- _ACTION ITEM_
An exact copy of the lines from the one containing "Task: Pin Azure" through the last line below is required; include both of those lines and no others.

- _TASK MATERIAL_
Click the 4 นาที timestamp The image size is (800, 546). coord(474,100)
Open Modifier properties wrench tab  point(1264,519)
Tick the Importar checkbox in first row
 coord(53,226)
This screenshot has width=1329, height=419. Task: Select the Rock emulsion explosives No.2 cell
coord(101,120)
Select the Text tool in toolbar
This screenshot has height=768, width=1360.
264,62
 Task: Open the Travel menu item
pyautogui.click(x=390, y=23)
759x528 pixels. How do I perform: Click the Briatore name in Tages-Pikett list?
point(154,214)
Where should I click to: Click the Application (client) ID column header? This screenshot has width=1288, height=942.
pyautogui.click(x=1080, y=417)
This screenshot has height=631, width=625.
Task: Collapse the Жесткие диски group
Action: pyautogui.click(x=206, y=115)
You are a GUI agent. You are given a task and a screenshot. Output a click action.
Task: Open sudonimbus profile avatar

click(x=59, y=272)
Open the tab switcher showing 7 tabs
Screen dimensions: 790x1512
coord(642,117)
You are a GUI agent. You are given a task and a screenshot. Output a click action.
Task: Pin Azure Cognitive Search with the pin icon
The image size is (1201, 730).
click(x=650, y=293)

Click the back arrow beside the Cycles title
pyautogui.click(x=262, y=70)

- _EXERCISE RESPONSE_
Task: Pin Azure Cognitive Search with the pin icon
The image size is (1201, 730).
click(x=650, y=293)

Click the back arrow beside the Cycles title
pyautogui.click(x=262, y=70)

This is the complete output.